Het Hof van Justitie vindt ook irrelevant dat die wetgeving niet geldt voor onderdanen die meer dan tien jaar in het buitenland wonen. Deze grens is een vrije keuze voor de wetgever. Buitenlands belastingplichtigen (niet-onderdanen) kunnen namelijk niet slechter behandeld worden op basis van het gekozen aantal jaren in de woonplaatsfictie.

Tot slot vindt het Hof van Justitie het ook terecht dat de Nederlandse wetgever zich heeft laten leiden door de internationaal opgestelde normen voor het heffen van erfbelasting onder de woonplaatsfictie. In het commentaar van het OESO-modelverdrag is namelijk opgenomen dat landen regelingen kunnen treffen om vormen van een belastingvlucht te voorkomen. Vermogende personen kunnen namelijk in het zicht van overlijden besluiten om naar een land te verhuizen, waar de successierechten laag zijn. Met de woonplaatsfictie voldoet Nederland aan dit streven.

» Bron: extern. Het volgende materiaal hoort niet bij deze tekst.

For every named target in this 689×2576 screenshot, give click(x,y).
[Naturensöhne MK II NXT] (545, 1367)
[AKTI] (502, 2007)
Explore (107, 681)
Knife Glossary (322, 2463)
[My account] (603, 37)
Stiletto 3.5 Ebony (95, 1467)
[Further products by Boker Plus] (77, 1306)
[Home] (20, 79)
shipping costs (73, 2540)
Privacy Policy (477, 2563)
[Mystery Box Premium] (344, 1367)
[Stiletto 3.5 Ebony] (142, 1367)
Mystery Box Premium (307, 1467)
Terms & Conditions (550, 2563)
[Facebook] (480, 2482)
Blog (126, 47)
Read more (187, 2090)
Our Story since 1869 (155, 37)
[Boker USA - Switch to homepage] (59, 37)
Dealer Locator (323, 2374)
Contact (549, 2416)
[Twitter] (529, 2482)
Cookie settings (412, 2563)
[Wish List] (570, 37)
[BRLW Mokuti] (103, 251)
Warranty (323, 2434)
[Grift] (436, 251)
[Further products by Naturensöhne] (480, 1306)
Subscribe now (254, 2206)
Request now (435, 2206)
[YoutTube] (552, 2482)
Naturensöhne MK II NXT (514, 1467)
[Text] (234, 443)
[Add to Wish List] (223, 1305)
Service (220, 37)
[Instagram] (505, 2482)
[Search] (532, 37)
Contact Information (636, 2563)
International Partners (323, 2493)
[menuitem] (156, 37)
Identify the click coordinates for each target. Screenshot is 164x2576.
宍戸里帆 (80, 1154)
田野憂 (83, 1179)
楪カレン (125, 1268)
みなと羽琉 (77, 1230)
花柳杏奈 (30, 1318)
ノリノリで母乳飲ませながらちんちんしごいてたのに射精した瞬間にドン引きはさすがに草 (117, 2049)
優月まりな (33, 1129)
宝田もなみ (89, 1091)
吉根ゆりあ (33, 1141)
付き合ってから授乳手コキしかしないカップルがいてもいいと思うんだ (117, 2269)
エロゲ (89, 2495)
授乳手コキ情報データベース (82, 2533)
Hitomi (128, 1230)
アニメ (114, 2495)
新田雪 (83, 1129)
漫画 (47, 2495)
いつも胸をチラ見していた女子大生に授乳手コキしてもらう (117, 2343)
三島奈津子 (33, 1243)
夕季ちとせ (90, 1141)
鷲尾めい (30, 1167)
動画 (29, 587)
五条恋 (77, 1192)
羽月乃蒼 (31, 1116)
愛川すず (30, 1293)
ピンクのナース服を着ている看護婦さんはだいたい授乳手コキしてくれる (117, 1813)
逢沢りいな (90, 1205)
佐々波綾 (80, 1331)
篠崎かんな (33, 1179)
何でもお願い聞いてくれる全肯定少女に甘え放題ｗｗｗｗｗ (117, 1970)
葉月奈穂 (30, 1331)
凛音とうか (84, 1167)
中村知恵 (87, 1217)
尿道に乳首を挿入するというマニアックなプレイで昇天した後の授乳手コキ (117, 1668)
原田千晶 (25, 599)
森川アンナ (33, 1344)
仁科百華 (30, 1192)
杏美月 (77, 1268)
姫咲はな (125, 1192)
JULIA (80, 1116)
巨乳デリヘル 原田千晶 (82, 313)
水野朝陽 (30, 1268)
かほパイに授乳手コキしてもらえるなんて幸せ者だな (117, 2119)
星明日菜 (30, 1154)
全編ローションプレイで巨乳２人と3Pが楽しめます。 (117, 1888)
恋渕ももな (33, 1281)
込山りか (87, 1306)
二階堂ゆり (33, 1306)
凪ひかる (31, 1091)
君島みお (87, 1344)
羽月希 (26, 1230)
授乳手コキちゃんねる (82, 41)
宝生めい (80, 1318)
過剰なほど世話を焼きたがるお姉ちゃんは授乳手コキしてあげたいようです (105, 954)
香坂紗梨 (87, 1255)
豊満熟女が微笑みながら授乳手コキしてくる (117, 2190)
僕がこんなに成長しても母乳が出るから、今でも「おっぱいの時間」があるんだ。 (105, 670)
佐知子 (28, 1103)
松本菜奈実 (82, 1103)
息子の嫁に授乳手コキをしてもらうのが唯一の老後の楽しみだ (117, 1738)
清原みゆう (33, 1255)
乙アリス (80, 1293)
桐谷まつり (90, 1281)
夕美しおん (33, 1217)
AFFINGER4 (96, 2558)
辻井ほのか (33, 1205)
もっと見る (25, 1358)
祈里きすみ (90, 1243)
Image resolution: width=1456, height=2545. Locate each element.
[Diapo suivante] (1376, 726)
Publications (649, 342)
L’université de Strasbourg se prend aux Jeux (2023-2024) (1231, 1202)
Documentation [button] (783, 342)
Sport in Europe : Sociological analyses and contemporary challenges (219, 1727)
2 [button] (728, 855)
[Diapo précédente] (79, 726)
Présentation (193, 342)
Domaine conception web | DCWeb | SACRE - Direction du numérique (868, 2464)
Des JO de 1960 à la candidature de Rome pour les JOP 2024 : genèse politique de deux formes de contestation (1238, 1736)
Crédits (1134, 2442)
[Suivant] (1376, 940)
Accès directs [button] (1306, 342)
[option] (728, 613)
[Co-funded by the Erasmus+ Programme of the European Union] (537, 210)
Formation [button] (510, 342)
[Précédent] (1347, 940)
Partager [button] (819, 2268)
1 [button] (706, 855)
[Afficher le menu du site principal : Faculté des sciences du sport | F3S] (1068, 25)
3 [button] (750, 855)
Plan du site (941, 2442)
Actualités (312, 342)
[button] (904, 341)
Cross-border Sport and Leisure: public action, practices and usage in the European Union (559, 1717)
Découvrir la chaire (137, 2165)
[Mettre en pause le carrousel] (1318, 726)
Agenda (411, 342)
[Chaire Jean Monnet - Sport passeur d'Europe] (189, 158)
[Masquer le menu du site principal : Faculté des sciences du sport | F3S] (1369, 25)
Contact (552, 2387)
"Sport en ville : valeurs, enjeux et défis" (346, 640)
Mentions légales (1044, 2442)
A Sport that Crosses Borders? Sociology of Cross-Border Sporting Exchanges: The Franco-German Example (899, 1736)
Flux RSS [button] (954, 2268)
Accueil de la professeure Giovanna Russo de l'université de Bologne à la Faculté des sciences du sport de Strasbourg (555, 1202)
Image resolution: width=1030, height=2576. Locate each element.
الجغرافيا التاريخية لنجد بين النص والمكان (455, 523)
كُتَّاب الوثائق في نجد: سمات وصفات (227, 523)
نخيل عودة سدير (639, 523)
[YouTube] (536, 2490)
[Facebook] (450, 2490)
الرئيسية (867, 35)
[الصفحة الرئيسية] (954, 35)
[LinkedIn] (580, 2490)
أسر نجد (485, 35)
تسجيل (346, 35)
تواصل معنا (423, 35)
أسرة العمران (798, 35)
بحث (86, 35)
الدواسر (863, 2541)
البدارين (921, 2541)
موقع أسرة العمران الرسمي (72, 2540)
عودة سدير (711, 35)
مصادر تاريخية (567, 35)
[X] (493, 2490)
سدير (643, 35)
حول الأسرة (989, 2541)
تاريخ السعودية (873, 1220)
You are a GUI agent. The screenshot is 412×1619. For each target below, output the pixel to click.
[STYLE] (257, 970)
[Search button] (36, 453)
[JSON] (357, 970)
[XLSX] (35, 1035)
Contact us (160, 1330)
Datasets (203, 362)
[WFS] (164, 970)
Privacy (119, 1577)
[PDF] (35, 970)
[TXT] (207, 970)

[1] Hierin staat vermeld: ‘’Een Nederlander die in Nederland heeft gewoond en binnen tien jaren nadat hij Nederland (…) heeft verlaten, is overleden (…), wordt geacht ten tijde van zijn overlijden (…) in Nederland te hebben gewoond.’’ Dit betekent dat Nederland onder deze voorwaarden nog steeds erfbelasting wil heffen bij emigratie, ondanks dat de hoofdregel is dat erfbelasting alleen wordt geheven indien de overledene in Nederland is overleden. Het maakt door deze fictie zelfs niet uit waar de erfgerechtigden wonen, aangezien de erfbelasting aansluit bij de woonplaats van de erflater (de overledene).
Overigens heft Nederland ook schenkbelasting onder een soortgelijke fictie. Dit blijft voor deze samenvatting buiten beschouwing.